:: Exercise ::
Show each line of the records in which the word "avatar" occurs.

:: Materials provided ::
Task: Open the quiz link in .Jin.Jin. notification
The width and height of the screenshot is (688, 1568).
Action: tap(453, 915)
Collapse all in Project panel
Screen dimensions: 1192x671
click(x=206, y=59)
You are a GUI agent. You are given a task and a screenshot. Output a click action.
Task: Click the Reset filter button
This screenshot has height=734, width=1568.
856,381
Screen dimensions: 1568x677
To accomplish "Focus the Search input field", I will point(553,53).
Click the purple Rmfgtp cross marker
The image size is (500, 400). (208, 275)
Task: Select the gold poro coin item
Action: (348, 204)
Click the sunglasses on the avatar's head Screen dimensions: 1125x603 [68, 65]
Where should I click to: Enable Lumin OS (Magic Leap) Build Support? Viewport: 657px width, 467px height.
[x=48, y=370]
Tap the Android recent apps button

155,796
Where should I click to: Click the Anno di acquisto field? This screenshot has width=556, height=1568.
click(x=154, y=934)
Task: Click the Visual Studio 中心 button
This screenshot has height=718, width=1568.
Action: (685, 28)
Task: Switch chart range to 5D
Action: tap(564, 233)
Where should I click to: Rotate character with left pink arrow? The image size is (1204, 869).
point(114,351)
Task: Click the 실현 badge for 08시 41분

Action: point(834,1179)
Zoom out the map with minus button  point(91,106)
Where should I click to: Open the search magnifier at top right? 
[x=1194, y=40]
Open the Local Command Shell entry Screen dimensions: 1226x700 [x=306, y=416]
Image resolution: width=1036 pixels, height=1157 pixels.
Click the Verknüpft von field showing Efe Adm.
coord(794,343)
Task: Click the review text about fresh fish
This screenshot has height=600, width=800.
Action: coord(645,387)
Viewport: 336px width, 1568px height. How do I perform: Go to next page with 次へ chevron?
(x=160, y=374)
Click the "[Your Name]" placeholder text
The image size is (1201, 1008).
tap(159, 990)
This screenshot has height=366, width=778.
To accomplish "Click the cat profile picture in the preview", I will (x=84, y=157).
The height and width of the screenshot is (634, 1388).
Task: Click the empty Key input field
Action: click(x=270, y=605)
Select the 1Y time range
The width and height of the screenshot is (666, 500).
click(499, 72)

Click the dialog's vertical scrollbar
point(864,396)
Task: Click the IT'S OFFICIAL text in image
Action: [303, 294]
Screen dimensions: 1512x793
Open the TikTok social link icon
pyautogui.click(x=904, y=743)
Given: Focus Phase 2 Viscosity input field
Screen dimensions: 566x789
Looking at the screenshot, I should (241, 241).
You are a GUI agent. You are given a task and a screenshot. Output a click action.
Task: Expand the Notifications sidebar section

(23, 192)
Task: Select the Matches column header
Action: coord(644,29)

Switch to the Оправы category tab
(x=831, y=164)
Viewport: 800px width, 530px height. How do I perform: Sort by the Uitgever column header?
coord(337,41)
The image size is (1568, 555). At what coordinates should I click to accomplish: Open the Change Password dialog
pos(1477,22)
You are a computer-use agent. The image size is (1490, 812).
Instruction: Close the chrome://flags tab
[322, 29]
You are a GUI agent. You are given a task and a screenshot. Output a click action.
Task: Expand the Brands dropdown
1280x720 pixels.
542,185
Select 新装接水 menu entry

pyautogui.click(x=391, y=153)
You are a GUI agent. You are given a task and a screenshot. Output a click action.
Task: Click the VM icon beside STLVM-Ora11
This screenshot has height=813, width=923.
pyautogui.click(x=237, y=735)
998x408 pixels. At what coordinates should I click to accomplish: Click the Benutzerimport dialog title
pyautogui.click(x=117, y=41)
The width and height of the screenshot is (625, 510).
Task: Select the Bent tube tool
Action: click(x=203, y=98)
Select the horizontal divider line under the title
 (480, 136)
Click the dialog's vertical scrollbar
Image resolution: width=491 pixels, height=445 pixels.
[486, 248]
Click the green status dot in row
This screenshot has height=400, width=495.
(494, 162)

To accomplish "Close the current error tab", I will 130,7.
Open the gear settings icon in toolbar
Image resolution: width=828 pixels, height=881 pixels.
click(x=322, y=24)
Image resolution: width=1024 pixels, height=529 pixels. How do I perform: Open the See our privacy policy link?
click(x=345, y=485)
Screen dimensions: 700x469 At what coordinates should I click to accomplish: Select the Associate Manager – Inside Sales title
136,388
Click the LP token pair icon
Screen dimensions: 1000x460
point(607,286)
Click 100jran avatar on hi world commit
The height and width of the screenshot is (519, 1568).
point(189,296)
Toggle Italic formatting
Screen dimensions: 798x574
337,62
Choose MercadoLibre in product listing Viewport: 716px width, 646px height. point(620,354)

:: Exercise response ::
Click the sunglasses on the avatar's head Screen dimensions: 1125x603 [68, 65]
Click 100jran avatar on hi world commit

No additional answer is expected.